┌──

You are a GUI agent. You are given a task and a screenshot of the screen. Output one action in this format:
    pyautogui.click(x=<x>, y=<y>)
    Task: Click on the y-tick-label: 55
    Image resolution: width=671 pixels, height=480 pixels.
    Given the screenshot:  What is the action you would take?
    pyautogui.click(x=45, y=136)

└──

## Directions:
Reproduce the data above verbatim, keeping every line unchanged.

## The completed task:
You are a GUI agent. You are given a task and a screenshot of the screen. Output one action in this format:
    pyautogui.click(x=<x>, y=<y>)
    Task: Click on the y-tick-label: 55
    Image resolution: width=671 pixels, height=480 pixels.
    Given the screenshot:  What is the action you would take?
    pyautogui.click(x=45, y=136)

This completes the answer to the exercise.